--- WHAT THE TASK ASKS ---
Convert the lines of the records, starting with the line containing "At what coordinates" and continuing through the end of the records, into a Markdown table with the columns "Row" and "Line", omitting blank lines. Leave the pictures out of the table.

--- RECORDS SHOWN ---
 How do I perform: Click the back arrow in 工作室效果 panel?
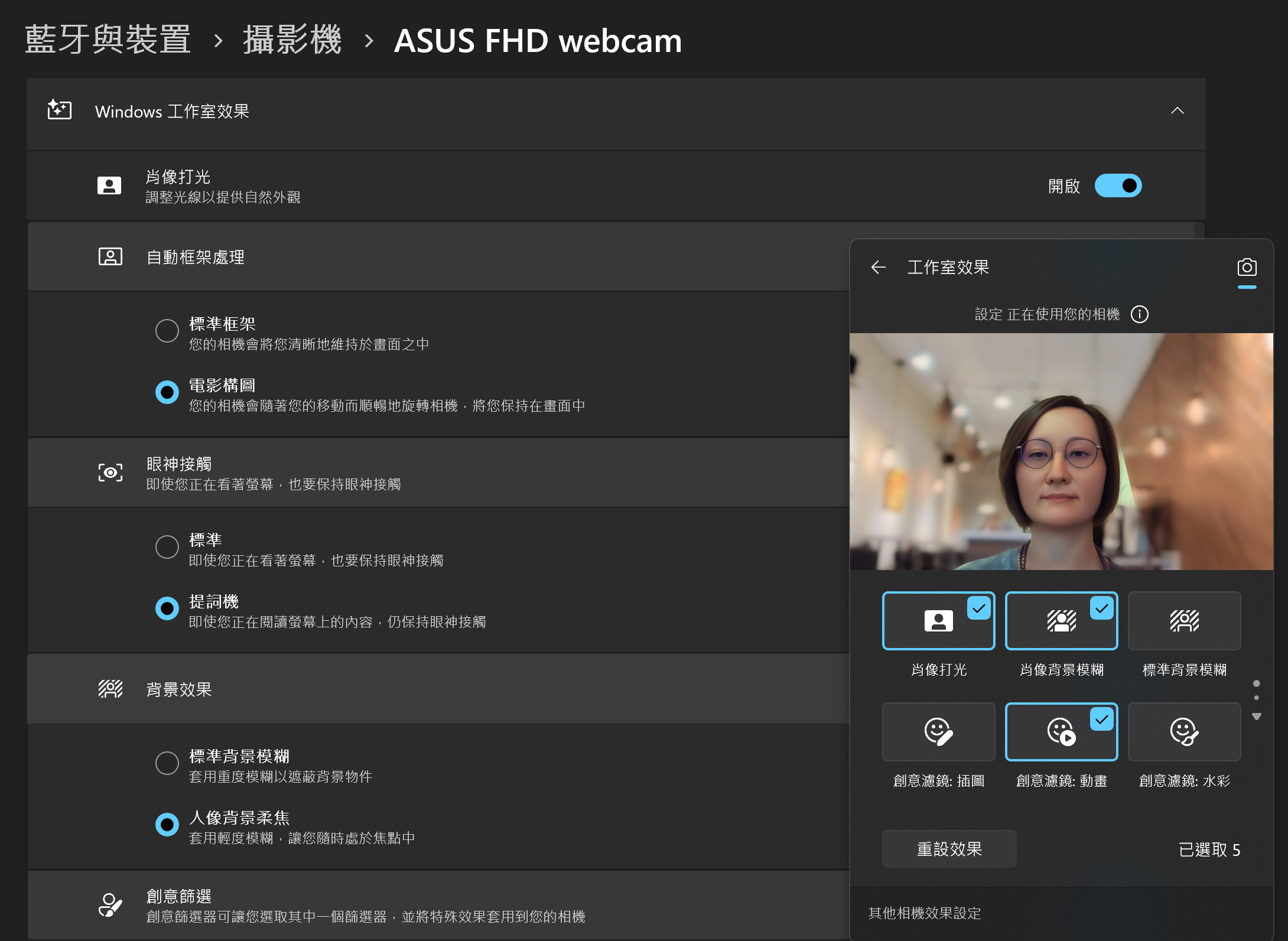[x=879, y=268]
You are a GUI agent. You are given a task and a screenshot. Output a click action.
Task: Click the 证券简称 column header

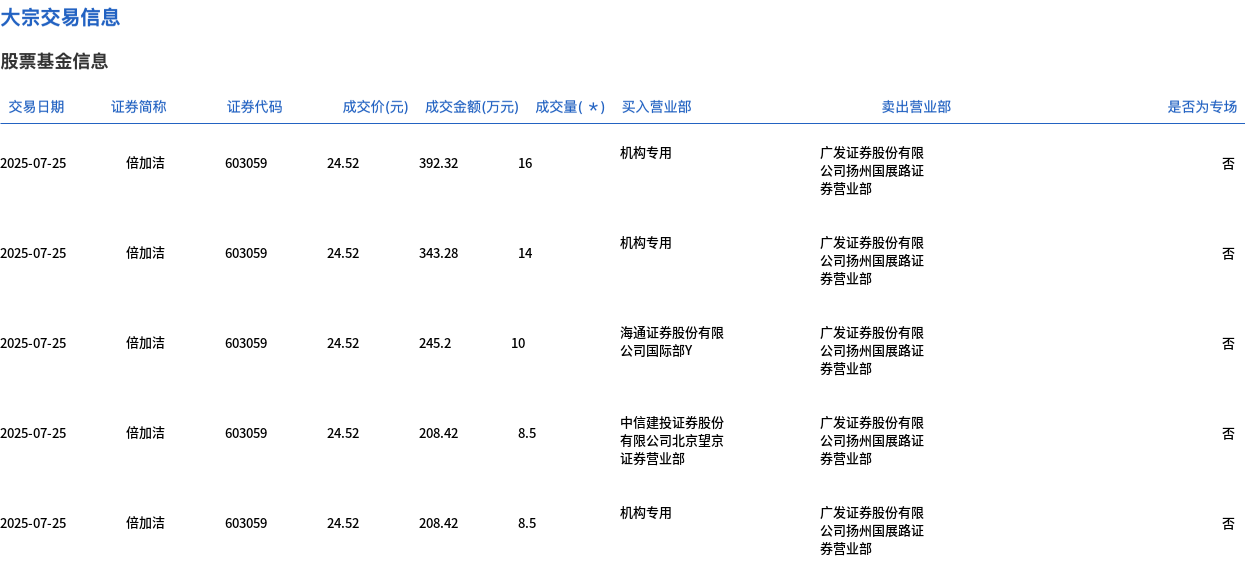138,107

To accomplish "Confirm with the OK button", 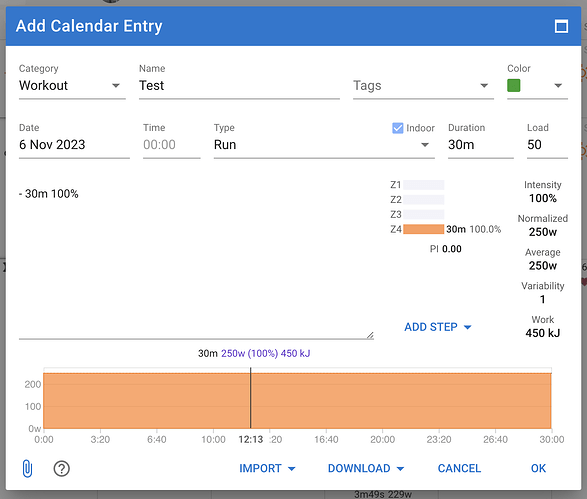I will pos(538,468).
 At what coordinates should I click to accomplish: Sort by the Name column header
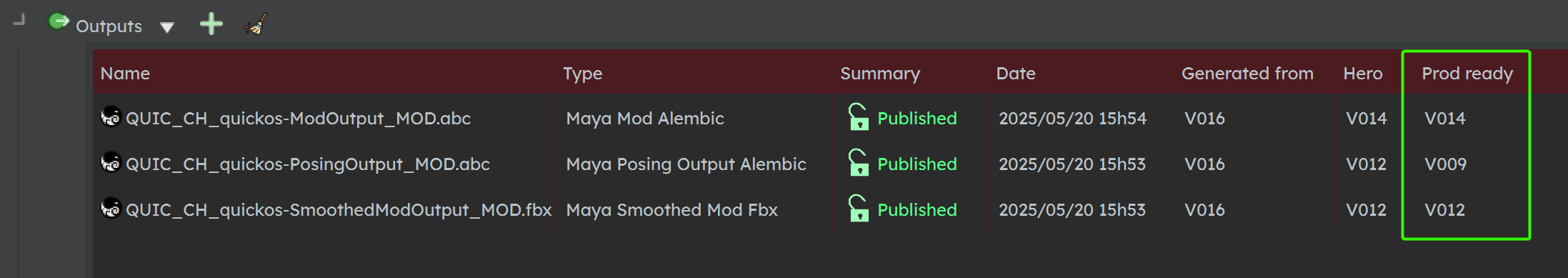125,74
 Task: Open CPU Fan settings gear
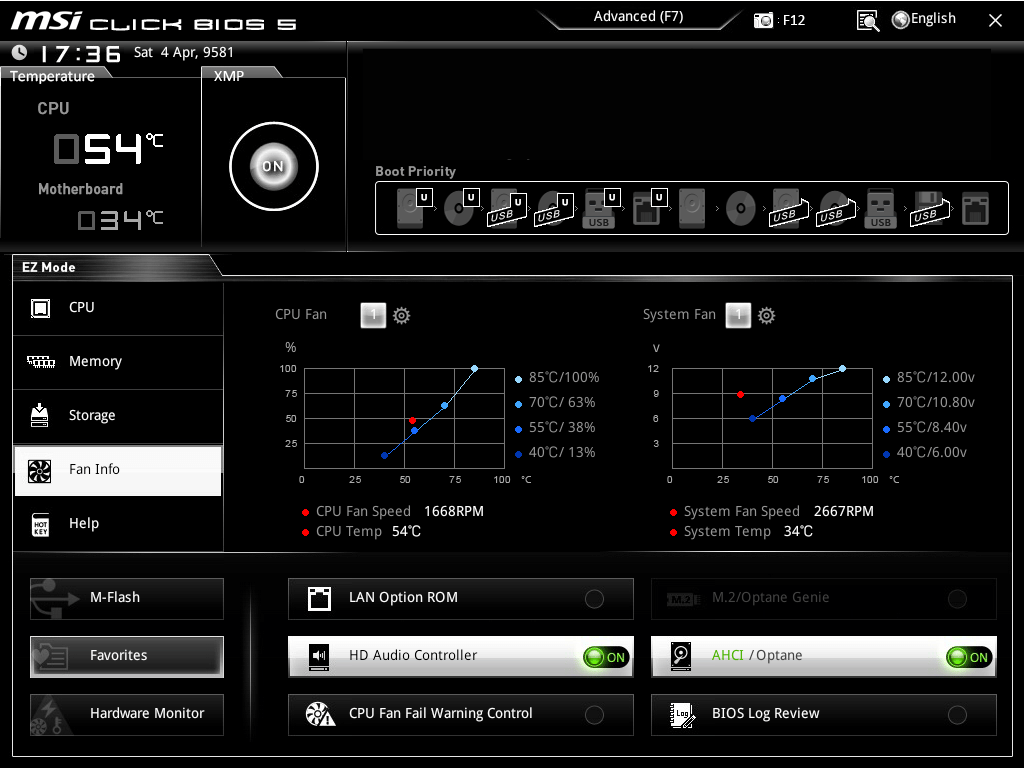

--- ANSWER TO THIS PROBLEM ---
| Row | Line |
|---|---|
| 1 |  At what coordinates should I click to accomplish: Sort by the Name column header |
| 2 | 125,74 |
| 3 |  Task: Open CPU Fan settings gear |